WHAT NEEDS TO BE DONE
Can you put the lines into a Markdown table, from the first line up to and including the line with "Action: point(875,341)"? Use two columns, Row for a running number and Text for the line, and leave out any blank lines.

RECORDS SUPPLIED
------------------------------------------------------------

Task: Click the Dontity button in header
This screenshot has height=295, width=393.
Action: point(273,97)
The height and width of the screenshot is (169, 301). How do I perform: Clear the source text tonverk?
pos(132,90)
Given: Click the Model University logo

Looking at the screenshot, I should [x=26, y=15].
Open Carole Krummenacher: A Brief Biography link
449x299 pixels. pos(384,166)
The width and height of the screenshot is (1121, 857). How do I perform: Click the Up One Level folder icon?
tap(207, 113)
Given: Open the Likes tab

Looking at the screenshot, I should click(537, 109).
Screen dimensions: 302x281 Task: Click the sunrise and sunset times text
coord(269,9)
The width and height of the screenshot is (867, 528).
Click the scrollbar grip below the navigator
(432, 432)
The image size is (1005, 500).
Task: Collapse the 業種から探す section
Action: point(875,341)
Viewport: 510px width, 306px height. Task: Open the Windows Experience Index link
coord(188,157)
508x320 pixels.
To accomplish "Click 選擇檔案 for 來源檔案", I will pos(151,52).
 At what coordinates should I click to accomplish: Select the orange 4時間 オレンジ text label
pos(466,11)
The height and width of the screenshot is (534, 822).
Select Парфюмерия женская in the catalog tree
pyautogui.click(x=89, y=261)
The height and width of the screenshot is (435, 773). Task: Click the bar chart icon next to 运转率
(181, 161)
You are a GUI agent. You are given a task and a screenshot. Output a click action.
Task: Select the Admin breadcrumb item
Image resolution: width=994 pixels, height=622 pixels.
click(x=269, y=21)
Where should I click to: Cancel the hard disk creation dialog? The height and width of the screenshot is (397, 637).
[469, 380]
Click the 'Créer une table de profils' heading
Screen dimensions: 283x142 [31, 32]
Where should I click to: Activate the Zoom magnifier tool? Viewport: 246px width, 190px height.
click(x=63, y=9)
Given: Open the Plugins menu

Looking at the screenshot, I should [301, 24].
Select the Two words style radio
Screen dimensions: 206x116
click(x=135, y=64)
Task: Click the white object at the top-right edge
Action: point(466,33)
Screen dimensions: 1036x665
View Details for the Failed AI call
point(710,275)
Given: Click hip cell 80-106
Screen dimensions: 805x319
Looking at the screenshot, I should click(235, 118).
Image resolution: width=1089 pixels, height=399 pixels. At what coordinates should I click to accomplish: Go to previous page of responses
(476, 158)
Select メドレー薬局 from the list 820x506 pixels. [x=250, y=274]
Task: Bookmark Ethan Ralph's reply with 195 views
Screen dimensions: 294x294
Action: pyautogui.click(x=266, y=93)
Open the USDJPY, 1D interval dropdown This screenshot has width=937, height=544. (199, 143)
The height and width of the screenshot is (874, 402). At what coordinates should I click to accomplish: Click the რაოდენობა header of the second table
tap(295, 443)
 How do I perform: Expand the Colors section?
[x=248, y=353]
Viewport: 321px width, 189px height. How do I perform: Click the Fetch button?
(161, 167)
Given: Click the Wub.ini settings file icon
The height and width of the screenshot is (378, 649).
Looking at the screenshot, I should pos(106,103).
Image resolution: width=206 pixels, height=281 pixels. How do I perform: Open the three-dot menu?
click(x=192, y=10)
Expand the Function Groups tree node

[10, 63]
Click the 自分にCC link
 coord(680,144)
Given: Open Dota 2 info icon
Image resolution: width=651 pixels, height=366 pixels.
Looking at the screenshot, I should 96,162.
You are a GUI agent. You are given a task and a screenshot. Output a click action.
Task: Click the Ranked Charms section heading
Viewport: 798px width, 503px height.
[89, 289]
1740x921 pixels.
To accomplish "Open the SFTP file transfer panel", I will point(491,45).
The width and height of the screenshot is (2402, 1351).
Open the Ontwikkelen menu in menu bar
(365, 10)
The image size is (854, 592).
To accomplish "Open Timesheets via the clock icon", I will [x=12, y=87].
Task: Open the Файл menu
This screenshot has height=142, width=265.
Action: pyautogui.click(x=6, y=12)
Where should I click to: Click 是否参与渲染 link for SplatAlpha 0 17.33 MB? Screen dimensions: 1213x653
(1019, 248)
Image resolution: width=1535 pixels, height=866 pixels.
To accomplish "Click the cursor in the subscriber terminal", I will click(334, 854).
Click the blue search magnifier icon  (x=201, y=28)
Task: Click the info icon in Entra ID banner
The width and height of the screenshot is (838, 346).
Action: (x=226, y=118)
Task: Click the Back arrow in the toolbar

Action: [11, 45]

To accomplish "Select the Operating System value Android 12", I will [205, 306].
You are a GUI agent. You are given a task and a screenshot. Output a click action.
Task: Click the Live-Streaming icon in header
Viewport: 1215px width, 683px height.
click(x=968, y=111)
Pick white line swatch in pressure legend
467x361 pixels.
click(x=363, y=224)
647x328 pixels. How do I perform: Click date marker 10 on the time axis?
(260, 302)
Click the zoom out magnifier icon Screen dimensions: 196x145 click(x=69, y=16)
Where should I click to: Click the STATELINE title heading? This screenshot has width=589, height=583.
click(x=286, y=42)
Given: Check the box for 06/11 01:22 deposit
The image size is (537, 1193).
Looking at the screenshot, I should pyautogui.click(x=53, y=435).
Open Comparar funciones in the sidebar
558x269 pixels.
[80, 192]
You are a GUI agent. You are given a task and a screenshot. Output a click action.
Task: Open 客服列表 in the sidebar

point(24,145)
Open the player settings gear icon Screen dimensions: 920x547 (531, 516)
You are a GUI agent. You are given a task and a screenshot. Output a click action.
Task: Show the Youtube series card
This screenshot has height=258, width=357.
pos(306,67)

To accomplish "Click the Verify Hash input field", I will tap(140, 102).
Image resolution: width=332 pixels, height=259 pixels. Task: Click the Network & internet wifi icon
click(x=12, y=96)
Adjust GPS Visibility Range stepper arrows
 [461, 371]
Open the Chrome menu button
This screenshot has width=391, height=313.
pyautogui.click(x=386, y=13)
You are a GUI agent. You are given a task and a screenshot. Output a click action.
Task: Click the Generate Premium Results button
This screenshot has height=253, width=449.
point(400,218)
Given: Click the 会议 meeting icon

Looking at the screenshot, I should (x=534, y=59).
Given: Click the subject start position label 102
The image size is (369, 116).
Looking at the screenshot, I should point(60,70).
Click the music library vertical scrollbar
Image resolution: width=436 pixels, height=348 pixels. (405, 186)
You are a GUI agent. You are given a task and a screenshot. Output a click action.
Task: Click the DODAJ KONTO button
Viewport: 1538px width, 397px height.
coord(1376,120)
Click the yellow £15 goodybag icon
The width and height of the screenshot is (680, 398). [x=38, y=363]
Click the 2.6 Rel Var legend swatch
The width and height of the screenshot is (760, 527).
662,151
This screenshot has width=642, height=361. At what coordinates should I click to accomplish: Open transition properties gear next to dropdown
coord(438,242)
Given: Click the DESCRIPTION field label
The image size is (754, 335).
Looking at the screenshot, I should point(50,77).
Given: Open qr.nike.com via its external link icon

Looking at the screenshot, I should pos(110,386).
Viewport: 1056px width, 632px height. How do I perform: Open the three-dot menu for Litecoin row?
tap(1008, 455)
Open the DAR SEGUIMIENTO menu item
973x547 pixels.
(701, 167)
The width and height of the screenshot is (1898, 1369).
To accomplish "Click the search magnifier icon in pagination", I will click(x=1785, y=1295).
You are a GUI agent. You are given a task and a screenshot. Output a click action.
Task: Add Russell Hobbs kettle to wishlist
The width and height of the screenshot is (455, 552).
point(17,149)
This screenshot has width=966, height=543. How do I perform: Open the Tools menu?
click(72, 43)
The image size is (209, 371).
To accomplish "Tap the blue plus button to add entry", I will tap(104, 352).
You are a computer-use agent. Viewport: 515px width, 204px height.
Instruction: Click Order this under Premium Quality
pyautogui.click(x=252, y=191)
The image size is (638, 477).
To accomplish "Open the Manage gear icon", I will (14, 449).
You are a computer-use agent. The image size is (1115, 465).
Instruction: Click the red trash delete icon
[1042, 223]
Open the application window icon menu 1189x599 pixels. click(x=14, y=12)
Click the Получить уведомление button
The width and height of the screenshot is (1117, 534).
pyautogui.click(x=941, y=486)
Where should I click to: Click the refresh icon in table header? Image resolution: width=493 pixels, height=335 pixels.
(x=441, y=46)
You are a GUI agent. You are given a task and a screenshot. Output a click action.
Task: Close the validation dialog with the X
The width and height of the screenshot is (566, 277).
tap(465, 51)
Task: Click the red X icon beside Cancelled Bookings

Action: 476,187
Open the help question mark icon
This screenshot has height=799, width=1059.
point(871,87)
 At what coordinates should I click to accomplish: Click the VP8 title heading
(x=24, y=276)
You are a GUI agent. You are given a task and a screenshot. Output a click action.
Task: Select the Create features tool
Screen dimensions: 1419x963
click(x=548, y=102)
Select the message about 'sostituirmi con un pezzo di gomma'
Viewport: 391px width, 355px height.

------------------------------------------------------------

WRITTEN ANSWER
| Row | Text |
|---|---|
| 1 | Task: Click the Dontity button in header |
| 2 | This screenshot has height=295, width=393. |
| 3 | Action: point(273,97) |
| 4 | The height and width of the screenshot is (169, 301). How do I perform: Clear the source text tonverk? |
| 5 | pos(132,90) |
| 6 | Given: Click the Model University logo |
| 7 | Looking at the screenshot, I should [x=26, y=15]. |
| 8 | Open Carole Krummenacher: A Brief Biography link |
| 9 | 449x299 pixels. pos(384,166) |
| 10 | The width and height of the screenshot is (1121, 857). How do I perform: Click the Up One Level folder icon? |
| 11 | tap(207, 113) |
| 12 | Given: Open the Likes tab |
| 13 | Looking at the screenshot, I should click(537, 109). |
| 14 | Screen dimensions: 302x281 Task: Click the sunrise and sunset times text |
| 15 | coord(269,9) |
| 16 | The width and height of the screenshot is (867, 528). |
| 17 | Click the scrollbar grip below the navigator |
| 18 | (432, 432) |
| 19 | The image size is (1005, 500). |
| 20 | Task: Collapse the 業種から探す section |
| 21 | Action: point(875,341) |